Mary Magdalene models for us a way for resurrection relationships with Christ and with others.  In John 20 Mary comes to the tomb of the crucified Jesus.  She intends to mourn the end of a relationship with Jesus.  But to her astonishment the stone sealing the tomb has been rolled away and the tomb itself is empty. Befuddled, Mary goes and tells John and Peter this news.

They race each other to the tomb, survey the scene, and return to other apostles.  Mary apparently trailed John and Peter back to the tomb.  But she does not leave with them.

Instead, she lingers there at the tomb in the place of death.  That’s the first part of the resurrection way of relationships.  All relationships begin from death – either the death of not knowing the other, partial knowledge of the other, estrangement of some kind, enmity.  Lingering signals our willingness to engage whatever form of death hovers over us.  We linger in sorrow, perhaps.  Hopelessness.  Fear.  Anger. 

Nevertheless we doggedly linger.  We keep on trying even in the face of lack of interest, lukewarm interest, resistance, rebuff.  When God seems silent, we sit in the silence and wait. And pray, cry, scream, blame, or rage at God.  But we stay; we linger.

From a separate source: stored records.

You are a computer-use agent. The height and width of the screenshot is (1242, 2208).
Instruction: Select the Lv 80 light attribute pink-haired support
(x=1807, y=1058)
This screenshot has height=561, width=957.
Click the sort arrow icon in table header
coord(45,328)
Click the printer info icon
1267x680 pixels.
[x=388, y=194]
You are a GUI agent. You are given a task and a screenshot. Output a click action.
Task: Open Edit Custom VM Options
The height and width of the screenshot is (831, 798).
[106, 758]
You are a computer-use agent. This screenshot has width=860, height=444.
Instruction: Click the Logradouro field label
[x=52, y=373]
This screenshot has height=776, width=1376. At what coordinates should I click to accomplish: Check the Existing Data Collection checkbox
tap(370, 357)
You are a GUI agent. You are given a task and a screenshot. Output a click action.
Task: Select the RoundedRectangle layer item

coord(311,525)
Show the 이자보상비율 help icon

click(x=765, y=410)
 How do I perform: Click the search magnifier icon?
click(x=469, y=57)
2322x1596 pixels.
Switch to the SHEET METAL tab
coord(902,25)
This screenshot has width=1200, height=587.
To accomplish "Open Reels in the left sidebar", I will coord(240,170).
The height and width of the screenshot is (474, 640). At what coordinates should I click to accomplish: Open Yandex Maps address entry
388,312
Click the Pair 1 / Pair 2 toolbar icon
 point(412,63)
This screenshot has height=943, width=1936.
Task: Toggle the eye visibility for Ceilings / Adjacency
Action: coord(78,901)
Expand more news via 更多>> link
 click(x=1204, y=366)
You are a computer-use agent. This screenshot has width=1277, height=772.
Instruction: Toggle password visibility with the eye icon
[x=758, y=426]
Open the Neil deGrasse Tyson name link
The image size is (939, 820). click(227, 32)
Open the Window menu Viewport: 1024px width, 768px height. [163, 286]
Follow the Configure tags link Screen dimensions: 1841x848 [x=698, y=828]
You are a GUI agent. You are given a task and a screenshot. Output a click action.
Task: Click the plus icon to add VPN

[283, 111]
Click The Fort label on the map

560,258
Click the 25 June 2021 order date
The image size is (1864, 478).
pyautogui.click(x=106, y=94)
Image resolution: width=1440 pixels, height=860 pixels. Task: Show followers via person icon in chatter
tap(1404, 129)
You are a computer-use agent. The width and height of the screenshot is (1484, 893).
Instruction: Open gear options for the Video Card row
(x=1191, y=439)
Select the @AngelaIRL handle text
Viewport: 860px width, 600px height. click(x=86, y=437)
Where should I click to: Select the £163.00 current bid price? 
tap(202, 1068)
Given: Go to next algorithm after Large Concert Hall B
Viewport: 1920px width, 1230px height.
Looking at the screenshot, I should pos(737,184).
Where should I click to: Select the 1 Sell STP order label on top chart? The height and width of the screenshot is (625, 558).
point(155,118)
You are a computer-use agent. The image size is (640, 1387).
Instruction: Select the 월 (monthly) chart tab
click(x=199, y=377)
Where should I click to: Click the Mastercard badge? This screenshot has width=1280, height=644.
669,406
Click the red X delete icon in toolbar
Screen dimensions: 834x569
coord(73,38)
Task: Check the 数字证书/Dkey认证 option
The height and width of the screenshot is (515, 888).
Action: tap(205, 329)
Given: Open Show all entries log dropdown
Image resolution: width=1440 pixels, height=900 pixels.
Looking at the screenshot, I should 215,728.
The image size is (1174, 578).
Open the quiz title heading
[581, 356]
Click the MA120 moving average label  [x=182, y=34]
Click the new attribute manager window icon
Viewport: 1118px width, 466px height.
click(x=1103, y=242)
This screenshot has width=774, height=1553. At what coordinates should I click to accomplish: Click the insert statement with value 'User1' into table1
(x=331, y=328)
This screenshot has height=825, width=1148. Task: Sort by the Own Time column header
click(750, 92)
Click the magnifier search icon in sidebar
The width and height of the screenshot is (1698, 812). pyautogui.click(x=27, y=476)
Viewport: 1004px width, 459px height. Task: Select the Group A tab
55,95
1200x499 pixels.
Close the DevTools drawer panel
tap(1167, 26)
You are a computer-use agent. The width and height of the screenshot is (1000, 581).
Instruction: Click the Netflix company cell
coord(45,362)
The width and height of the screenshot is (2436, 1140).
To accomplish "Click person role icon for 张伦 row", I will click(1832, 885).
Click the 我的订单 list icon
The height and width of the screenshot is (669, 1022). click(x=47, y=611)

Growth in relation to others is a matter of pushing back the shroud of death.  We linger at the present boundary of our relationships hoping to find openness to grow closer to the other and “kick at the darkness 'til it bleeds daylight” (Bruce Cockburn).  Yes, linger at the places and boundaries of death is essential.

What does Mary do next?  She listens when the risen Jesus (who Mary does not recognize) talks to her.  They converse. Understanding does not immediately occur.  Growth comes slowly.  Yet Mary talks and listens.  Even in her misunderstanding she pursues the conversation.  And she listens. And listens

Listening is a form of death to self.  If it be true that most of us do not really listen to each other but rather are busy preparing our response while the other yet speaks, listening requires us to turn from ourselves and our interests and continue attending to the other as they speak and reveal themselves to us.

Learning is a moment of growth in relationship.  For Mary that moment happens when she lets go of her questions and listens to Jesus and hears call her name, “Mary.”  Such awareness is always a resurrection, a burst of life out the place of death.  A garden in a cemetery. 

Learning in relationship is new life because it opens us to fresh possibilities.  For Mary, this new life issues in a new vocation.  Jesus commissions her to become the “first apostle” and carry the good news of his resurrection to the male apostles!  For us such learning enables and extends our abilities to carry out together the vocation we have as humans to be God’s royal representatives and overseers of the growth and well-being of creation.  Or in Cockburn’s language, we discover new ways to “kick at the darkness” together “’til it bleeds daylight”!

Lingering, listening, learning – this is the way of resurrection relationships.  And resurrection relationships are the “life abundant” Jesus promises his followers.